Untitled (La Brèche)
1946
Untitled
(La Brèche)
1946
Domain | Dessin |
---|---|
Techniques | Encre de Chine sur papier |
Dimensions | 91 x 61 cm |
Acquisition | Don de Mme Annalee Newman, 1986 |
Inventory no. | AM 1986-173 |
Detailed description
Artist |
Barnett Newman
(1905, États-Unis - 1970, États-Unis) |
---|---|
Main title | Untitled (La Brèche) |
Title given | The Break |
Creation date | 1946 |
Domain | Dessin |
Techniques | Encre de Chine sur papier |
Dimensions | 91 x 61 cm |
Inscriptions | Signé et daté en bas à droite : Barnett Newman 1946 |
Acquisition | Don de Mme Annalee Newman, 1986 |
Collection area | Cabinet d'art graphique |
Inventory no. | AM 1986-173 |
Analysis
Pendant longtemps, Barnett Newman n’aura été qu’un peintre expressionniste sans relief particulier, connu surtout pour des essais d’écriture théorique abondants. Il est pourtant difficile d’en juger, car il a détruit l’ensemble de sa production antérieure à 1944, donnant le sentiment que l’exécution de Onement 1 [Unification 1] en janvier 1948 a été une révélation soudaine, à peine préparée par quelques tableaux et dessins à l’encre sur papier. Ces derniers, en particulier, anticipent sur la radicalité du tableau de 1948, champ de couleur monochrome rouge cadmium sombre simplement partagé en son milieu par une bande de papier adhésif recouvert d’un ton rouge cadmium clair.
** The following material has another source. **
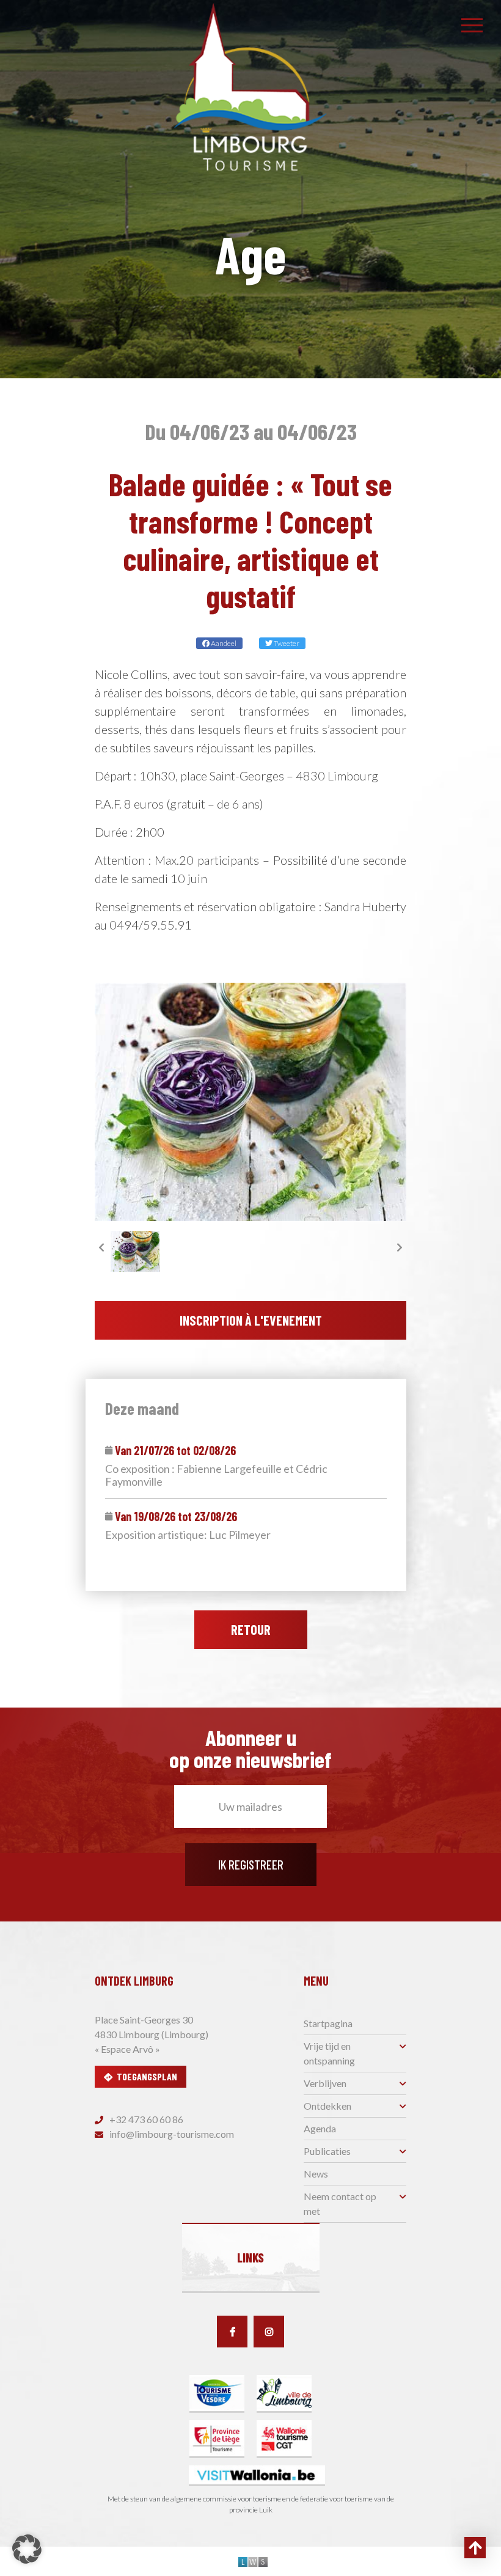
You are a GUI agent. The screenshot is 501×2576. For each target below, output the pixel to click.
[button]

Ce dessin important, longtemps baptisé The Break [La Brèche] avant d’être présenté comme Sans titre à partir d’une exposition de 1964, est l’un de ceux qui manifestent le plus clairement la volonté de Newman de « repartir à zéro », pour reprendre l’expression par laquelle il décrit la situation qui fut la sienne au milieu des années 1940, cette période où dominait le sentiment qu’il s’agissait « de peindre comme si la peinture n’avait jamais existé ».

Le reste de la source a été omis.